Start of INFORMATION SUPPLIED

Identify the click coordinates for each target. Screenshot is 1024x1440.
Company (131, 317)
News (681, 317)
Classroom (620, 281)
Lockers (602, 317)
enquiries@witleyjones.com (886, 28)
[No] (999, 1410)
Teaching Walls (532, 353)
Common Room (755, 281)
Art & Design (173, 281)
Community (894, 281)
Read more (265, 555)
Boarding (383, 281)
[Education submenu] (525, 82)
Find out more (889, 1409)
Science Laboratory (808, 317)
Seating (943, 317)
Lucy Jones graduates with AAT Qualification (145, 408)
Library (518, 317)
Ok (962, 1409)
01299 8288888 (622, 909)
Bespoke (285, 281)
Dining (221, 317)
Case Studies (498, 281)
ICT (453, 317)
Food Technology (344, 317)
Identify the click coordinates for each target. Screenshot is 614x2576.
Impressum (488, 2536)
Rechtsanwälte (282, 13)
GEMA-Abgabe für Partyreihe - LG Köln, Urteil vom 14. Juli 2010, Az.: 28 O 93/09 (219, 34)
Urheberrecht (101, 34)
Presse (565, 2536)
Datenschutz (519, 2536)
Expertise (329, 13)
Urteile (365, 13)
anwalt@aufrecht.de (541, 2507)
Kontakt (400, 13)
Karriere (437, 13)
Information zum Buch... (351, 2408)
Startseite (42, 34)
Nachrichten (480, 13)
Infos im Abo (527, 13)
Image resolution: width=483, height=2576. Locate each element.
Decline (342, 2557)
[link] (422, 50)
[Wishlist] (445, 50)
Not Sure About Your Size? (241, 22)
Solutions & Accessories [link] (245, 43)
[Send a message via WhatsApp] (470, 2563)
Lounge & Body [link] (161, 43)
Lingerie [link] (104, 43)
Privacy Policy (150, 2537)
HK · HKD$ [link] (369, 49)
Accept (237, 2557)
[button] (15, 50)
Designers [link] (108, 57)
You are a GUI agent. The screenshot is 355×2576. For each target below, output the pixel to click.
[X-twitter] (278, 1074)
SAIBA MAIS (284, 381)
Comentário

End of INFORMATION SUPPLIED

• TASK REQUIREMENTS: Reproduce every line in the records above that contains the word "coordinates".

• ANSWER FOR THE TASK:
Identify the click coordinates for each target. Screenshot is 1024x1440.
Identify the click coordinates for each target. Screenshot is 614x2576.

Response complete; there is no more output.